4.8: The data include 108 progeny with either both mutations or neither, and 92 progeny with one mutation or the other. The first of these groups consists of parental chromosomes; the second consists of recombinant chromosomes.   The chi-square test compares the observed ratio (108:92) to the expected (100:100) under the hypothesis of no linkage. The chi-square value equals 1.28 and there is one degree of freedom. P is approximately 0.26, so there is no evidence of linkage even though both loci are on the X.

4.10: (a) the mutant genes are not alleles because they do not show segregation; if they were alleles, the progeny would show resistance to one insecticide or the other. (b) the genes are not linked. The chi-square of 177 parental:205 recombinants compared to 191:191 (expected) equals 2.05. With one degree of freedom, P is 0.15 (not significant). (c) The two genes must be far apart on the chromosome – too far to be ‘linked’.

4.11:

(a) The gene in the middle has the alleles D and d.

(b) The triply heterozygous parent has genotype A d B / a D b or B d A / b D a.

(c) The closest genes are B and D.

(d) B−D distance equals (40 + 60 + 10)/1000 = 0.11 = 11 map units = 11 centimorgans (cM).

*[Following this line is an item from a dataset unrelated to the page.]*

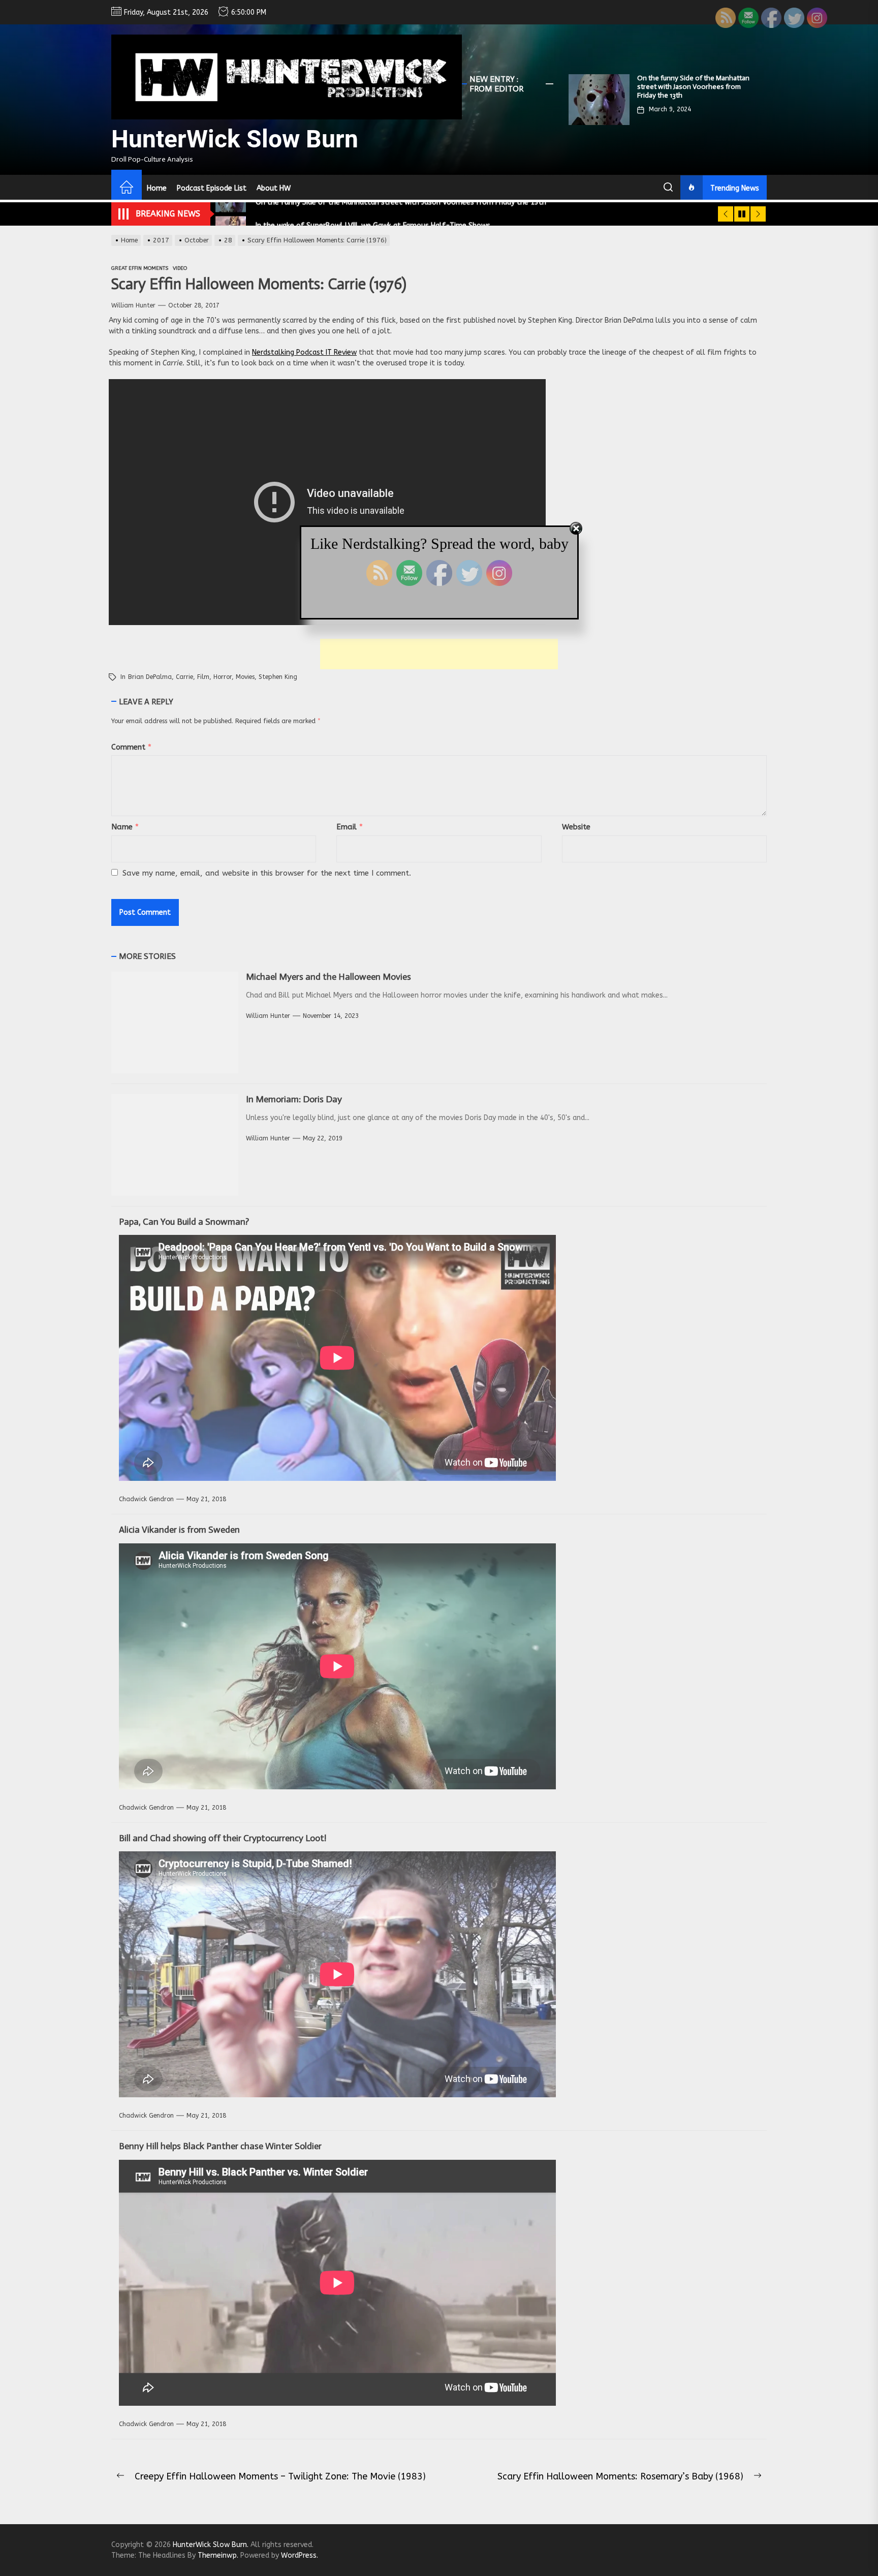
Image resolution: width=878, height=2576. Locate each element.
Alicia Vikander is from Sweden (179, 1529)
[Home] (126, 188)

4.12: (a) parental types = v+ pr bm and v pr+ bm+. Double recombinants = v+ pr+ bm+ and v pr bm. This means that gene v is in the middle. The pr-v recombination frequency is 20.7% and the v-bm frequency is 41.5%. The expected number of double crossovers = 85.9, so the coincidence is 0.90. The interference is thus 0.10. (b) The true map distances are larger than 20.7cM and 41.5 cM because the frequency of recombination between these genes is sufficiently large that there must have been some double crossover events that went undetected in the analysis.

4.20.

(a)       To solve this type of problem, you should first deduce the genotype of the gamete contributed by the triply heterozygous parent to each class of progeny. In this case the gamete types are, from top to bottom, + + +, + + unc, + dor unc, dpy + +, dpy dor +, dpy dor unc. To determine the order of the genes, you must identify which gene is in the middle. You can do this by comparing the parental type gametes with the double crossovers. The two parental types are dpy dor + and + + unc, because these are the most frequent. In these data there are no observed double crossovers (which means that interference across the region is complete). The missing classes of progeny correspond to the double crossovers. The missing phenotypes of progeny are normal body, deep orange eye, coordinated, corresponding to the genotype + dor +, and dumpy body, red eye, uncoordinated, corresponding to the genotype dpy + unc. Comparing the parental types with the inferred double crossover types reveals that dpy+ and dpy are interchanged relative to the alleles of the other two genes. Hence, the genotype of the F1 heterozygous female is dor dpy unc+ / dor+ dpy+ unc or unc+ dpy dor/ unc dpy+ dor+.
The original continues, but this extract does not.